AEF info : Vous invitez donc à repenser le mode d’action de l’État ?

Viviane Trèves : Tout d’abord, il faut garder à l’esprit que la coordination ne peut se faire qu’au service d’une vision claire. Un cap qui donne aussi le courage d’interdire, de manière anticipée et réfléchie, les produits qui doivent l’être. Or malheureusement, les dernières semaines ont montré un certain manque de clarté du gouvernement, qui peine à assumer une direction en faveur de l’agroécologie plutôt qu’une agriculture intensive et productiviste (lire sur AEF info).

Au service d’un cap, il faut aussi des moyens. L’État n’est pas assez outillé pour soutenir des transformations systémiques d’ampleur et adaptées aux particularités des filières et des territoires. Par exemple, il est urgent de renforcer les représentations locales de l’État – notamment les Draaf et les Dreal, qui ont été vidées au fil des dernières années. Réinvestir dans les représentations locales de l’État est aussi fondamental pour recréer du lien avec les acteurs, dont les agriculteurs. Car la rupture de ce lien mène à l’incompréhension mutuelle, voire au rejet de l’action de l’État.

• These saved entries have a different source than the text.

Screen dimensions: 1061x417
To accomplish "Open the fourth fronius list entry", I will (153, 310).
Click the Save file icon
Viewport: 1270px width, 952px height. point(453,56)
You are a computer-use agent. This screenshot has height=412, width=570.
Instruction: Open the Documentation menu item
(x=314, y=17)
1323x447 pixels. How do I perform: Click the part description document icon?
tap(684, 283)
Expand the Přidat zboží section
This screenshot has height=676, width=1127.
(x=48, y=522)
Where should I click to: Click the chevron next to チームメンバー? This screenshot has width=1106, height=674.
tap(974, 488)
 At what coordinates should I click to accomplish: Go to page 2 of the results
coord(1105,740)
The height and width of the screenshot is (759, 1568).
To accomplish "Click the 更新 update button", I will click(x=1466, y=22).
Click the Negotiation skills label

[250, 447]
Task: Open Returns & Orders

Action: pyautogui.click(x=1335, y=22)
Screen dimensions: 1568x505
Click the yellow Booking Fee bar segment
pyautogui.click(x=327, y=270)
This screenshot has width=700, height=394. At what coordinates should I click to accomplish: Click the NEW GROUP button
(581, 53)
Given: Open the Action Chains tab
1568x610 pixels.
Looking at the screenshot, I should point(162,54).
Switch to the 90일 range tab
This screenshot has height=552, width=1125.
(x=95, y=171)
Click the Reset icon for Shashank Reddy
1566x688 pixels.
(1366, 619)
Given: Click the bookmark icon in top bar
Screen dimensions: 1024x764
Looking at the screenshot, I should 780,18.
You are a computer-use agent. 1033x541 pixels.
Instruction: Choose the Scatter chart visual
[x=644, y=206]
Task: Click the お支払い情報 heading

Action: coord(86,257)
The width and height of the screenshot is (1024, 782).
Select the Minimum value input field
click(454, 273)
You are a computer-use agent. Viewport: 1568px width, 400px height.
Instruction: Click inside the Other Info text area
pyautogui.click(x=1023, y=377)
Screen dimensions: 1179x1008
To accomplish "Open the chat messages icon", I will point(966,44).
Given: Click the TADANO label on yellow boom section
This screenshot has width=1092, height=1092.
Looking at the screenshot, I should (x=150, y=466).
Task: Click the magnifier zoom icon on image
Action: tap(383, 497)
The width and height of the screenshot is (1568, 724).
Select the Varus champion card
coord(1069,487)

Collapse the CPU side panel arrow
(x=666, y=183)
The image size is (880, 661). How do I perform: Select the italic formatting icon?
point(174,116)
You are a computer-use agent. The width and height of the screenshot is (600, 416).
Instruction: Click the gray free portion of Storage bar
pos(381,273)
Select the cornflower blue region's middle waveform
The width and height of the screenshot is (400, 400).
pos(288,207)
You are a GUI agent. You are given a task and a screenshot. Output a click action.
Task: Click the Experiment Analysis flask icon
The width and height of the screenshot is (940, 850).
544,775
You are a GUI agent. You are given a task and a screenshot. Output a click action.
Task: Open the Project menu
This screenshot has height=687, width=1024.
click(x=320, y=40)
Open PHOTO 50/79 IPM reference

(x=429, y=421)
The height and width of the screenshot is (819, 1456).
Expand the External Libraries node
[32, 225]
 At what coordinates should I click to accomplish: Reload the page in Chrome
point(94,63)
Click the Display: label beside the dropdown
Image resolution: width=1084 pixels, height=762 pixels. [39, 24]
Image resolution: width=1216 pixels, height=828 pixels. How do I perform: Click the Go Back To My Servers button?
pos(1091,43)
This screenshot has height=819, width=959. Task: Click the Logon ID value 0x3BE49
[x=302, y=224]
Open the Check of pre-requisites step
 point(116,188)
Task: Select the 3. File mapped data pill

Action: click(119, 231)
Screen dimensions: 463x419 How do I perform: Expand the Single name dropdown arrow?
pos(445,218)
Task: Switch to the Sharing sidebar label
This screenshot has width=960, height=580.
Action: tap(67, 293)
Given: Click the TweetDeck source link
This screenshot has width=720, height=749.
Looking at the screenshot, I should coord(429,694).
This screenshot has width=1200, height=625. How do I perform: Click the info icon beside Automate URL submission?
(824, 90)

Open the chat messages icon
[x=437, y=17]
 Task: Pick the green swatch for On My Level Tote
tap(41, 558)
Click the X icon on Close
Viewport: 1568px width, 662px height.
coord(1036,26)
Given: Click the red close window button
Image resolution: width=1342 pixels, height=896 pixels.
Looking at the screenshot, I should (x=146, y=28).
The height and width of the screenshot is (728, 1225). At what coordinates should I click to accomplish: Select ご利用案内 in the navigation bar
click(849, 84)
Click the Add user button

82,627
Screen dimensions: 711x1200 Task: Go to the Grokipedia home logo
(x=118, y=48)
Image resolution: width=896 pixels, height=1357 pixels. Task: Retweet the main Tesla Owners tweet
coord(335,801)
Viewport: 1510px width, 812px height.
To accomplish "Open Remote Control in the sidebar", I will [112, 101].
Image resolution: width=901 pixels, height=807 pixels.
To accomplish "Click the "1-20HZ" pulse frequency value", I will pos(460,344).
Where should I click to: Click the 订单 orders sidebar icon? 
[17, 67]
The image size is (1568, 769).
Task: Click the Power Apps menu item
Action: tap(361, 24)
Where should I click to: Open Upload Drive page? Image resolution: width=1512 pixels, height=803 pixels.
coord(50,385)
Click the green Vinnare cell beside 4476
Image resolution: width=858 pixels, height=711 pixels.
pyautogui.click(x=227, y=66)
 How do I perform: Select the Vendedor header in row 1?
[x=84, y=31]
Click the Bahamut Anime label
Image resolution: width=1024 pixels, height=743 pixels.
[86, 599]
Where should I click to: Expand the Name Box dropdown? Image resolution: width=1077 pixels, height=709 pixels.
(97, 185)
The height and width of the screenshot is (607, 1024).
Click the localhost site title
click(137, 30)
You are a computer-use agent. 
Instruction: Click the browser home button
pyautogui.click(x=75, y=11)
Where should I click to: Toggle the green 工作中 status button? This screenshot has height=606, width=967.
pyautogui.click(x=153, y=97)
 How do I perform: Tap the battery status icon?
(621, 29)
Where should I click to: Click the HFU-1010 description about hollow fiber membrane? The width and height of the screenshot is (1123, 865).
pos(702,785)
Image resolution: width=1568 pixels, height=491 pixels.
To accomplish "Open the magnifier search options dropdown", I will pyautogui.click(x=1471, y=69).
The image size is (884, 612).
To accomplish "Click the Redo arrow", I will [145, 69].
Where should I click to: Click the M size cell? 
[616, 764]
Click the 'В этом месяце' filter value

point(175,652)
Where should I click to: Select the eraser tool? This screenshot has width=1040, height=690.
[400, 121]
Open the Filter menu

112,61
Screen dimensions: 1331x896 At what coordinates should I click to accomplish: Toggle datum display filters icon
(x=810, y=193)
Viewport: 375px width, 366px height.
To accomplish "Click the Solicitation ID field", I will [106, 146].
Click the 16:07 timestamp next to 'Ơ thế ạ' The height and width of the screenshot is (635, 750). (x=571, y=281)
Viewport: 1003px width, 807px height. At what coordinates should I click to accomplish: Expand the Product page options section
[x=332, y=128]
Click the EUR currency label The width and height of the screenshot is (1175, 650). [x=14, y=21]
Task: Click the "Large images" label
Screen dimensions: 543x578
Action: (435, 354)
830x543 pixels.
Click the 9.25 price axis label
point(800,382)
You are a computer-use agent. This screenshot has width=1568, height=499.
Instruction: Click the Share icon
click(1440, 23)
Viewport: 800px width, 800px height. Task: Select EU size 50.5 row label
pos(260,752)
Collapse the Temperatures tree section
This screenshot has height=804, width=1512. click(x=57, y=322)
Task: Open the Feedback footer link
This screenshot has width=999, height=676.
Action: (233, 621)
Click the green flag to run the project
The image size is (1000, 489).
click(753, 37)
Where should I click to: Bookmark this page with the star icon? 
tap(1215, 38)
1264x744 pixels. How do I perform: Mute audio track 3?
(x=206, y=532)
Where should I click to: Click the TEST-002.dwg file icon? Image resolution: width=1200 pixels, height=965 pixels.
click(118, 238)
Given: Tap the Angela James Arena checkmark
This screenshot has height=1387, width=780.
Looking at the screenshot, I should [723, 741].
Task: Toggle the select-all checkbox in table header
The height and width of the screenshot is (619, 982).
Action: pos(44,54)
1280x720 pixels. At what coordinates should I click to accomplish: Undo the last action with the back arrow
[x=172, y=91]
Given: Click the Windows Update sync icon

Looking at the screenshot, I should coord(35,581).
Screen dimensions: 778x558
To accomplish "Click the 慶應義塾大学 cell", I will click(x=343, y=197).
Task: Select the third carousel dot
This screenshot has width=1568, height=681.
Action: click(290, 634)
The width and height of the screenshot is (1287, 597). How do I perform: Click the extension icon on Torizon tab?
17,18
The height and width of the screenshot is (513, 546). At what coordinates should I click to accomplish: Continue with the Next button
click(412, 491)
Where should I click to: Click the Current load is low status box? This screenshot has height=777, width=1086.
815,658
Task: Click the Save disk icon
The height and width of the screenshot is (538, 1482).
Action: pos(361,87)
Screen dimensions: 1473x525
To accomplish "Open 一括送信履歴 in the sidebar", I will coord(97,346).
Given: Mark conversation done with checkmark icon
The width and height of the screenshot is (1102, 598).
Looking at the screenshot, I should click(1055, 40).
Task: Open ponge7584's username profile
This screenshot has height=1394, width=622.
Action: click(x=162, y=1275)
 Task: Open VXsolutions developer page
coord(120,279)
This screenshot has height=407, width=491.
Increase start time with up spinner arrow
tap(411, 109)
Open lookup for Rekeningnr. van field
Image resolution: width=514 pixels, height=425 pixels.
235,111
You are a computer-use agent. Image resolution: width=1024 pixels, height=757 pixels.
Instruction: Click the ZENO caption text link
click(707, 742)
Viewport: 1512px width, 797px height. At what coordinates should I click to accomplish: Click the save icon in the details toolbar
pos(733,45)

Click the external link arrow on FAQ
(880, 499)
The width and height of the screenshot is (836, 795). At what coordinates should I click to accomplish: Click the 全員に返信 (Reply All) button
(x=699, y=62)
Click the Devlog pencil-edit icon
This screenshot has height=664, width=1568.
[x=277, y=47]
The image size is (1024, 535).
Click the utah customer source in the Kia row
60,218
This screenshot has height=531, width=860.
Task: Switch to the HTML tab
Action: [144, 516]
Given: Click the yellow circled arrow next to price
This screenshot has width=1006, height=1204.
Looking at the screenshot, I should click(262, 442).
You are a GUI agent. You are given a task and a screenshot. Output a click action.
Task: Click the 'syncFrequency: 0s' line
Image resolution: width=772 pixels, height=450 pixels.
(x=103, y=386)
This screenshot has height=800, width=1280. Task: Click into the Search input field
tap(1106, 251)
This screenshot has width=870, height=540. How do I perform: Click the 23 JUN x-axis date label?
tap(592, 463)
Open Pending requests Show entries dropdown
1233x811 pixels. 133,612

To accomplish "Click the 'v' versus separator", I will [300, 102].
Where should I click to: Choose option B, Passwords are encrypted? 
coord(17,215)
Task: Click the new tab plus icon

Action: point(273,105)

Enfin, les apprentissages de ces 15 années sur les plans Ecophyto doivent nous amener à réfléchir de façon plus globale sur la façon dont sont pensées les grandes politiques publiques de transition. Repenser la manière d’agir de l’État est indispensable non seulement pour le plan Ecophyto, mais aussi pour tous les domaines de la planification écologique.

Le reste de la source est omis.